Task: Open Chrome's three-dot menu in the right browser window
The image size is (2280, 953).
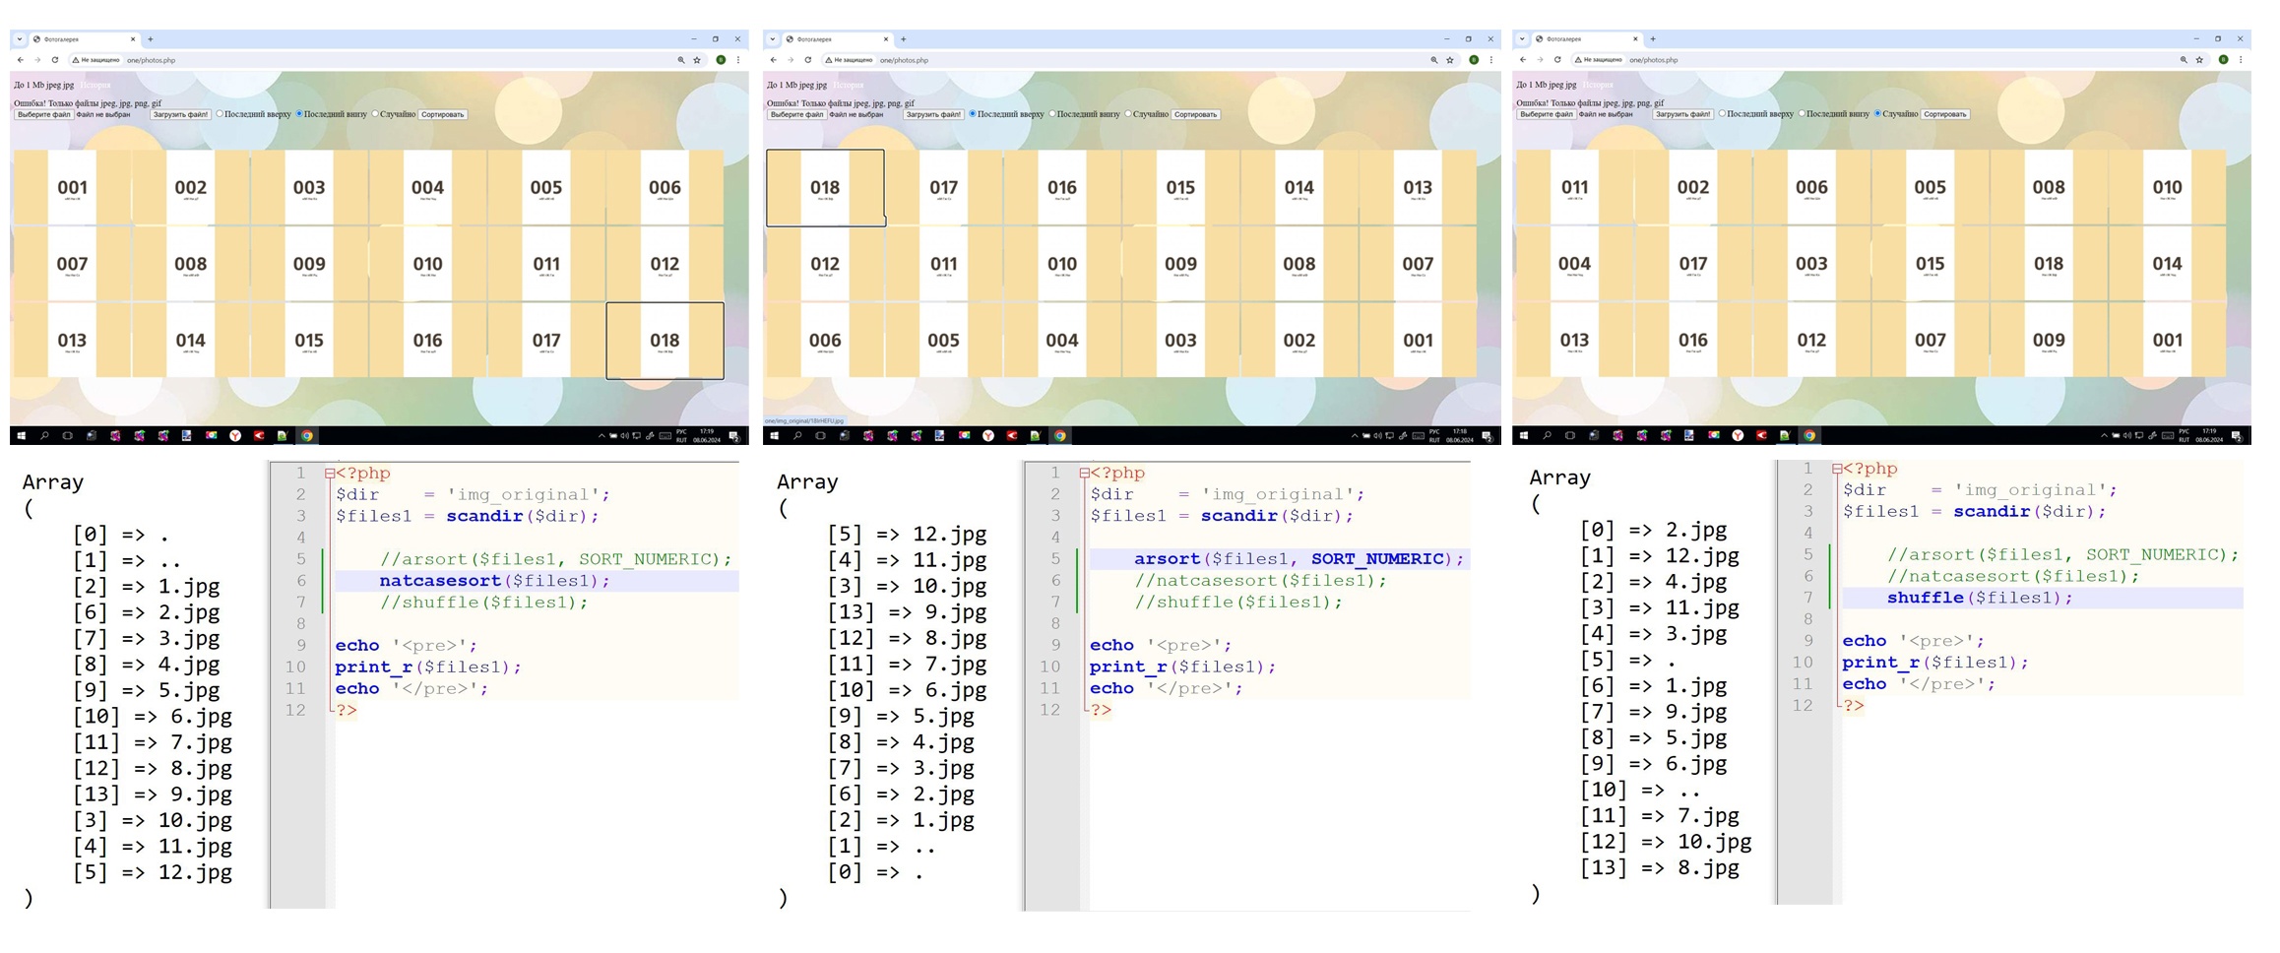Action: tap(2241, 60)
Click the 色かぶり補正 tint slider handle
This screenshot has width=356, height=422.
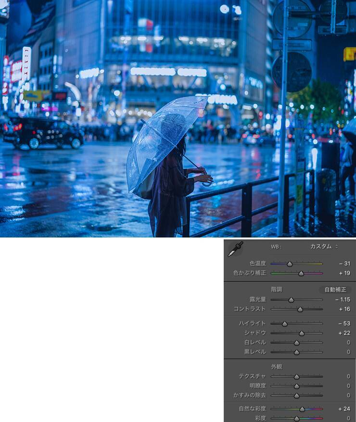coord(301,273)
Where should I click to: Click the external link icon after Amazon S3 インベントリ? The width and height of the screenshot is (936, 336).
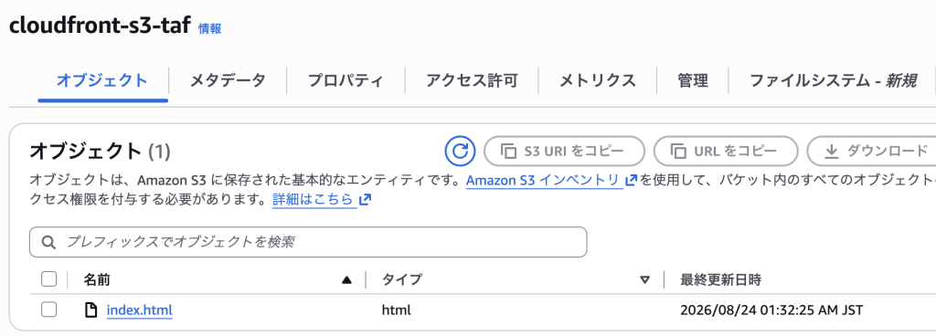point(631,181)
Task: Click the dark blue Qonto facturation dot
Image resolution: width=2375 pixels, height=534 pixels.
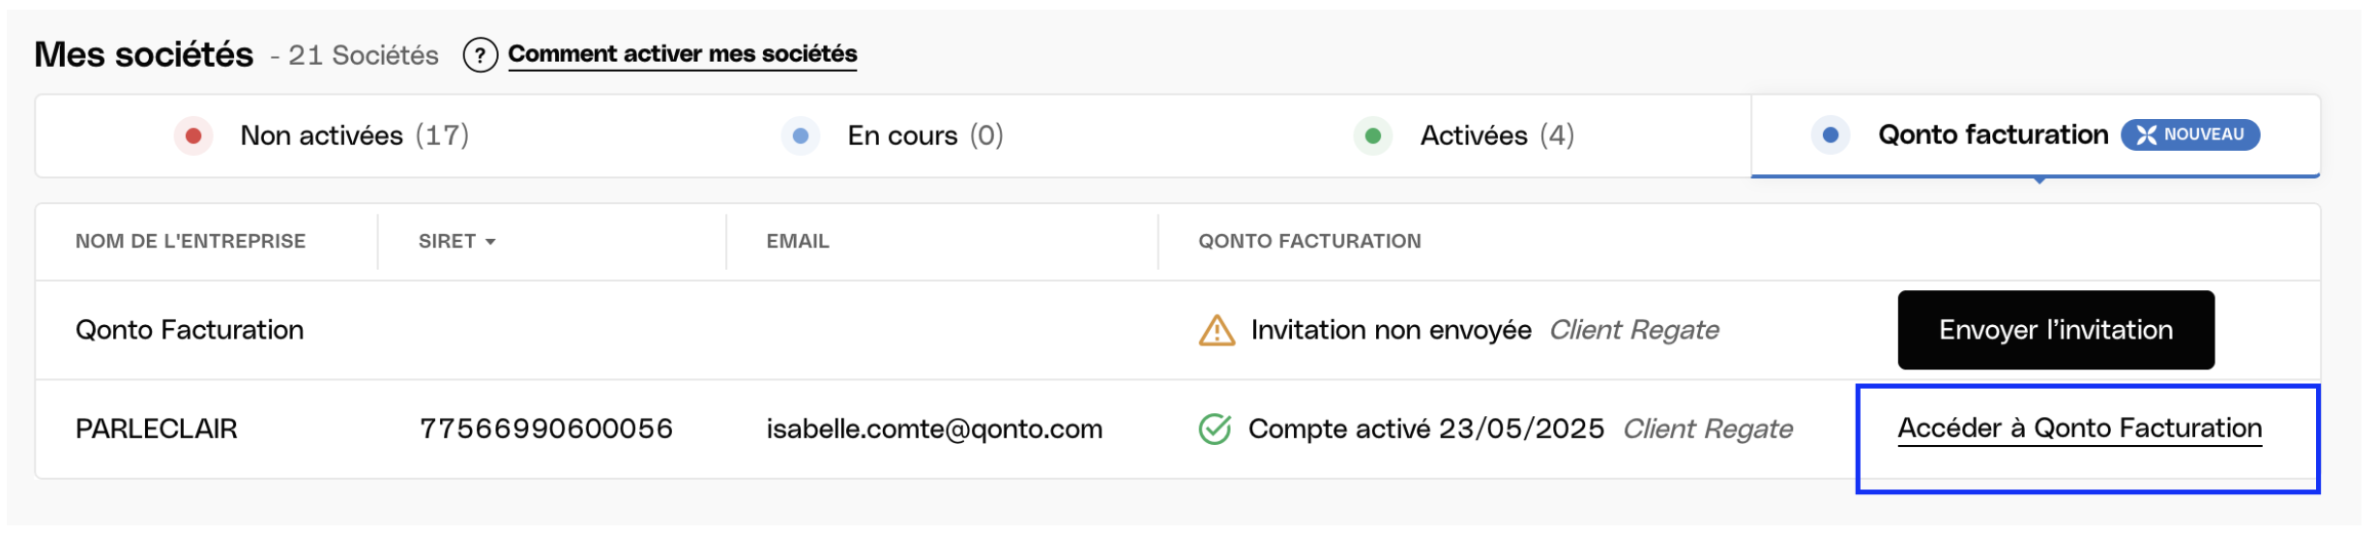Action: pyautogui.click(x=1830, y=135)
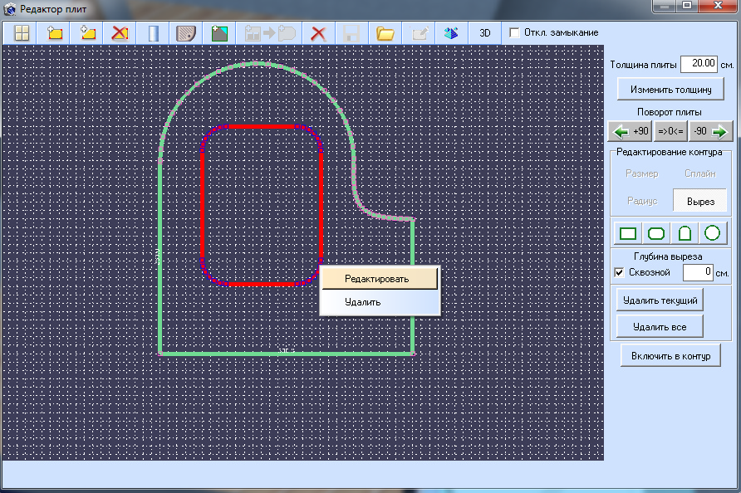Rotate slab +90 with left arrow button
The height and width of the screenshot is (493, 741).
(x=631, y=131)
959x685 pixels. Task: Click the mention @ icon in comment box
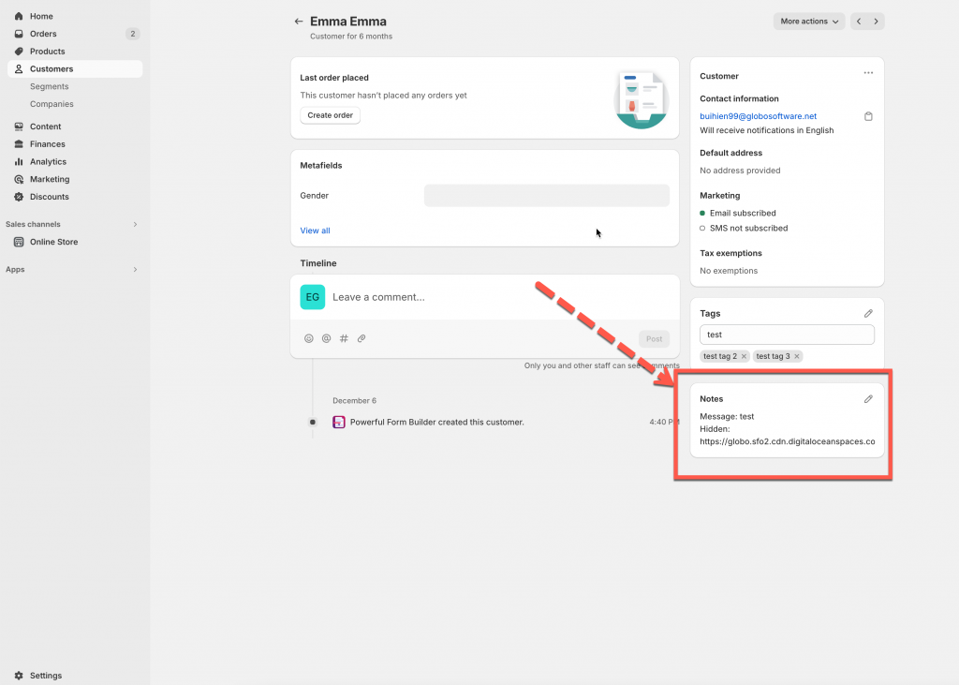[326, 338]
=======
# Exercise
Reproduce, word for word, only the lines in the records above from the line with "This screenshot has width=356, height=422." through the line with "Task: Click the dark", including both ends; omit the pictures.

# Problem solution
This screenshot has width=356, height=422.
coord(301,273)
Where should I click to: Click the external link icon after Amazon S3 インベントリ? The width and height of the screenshot is (936, 336).
point(631,181)
Task: Click the dark blue Qonto facturation dot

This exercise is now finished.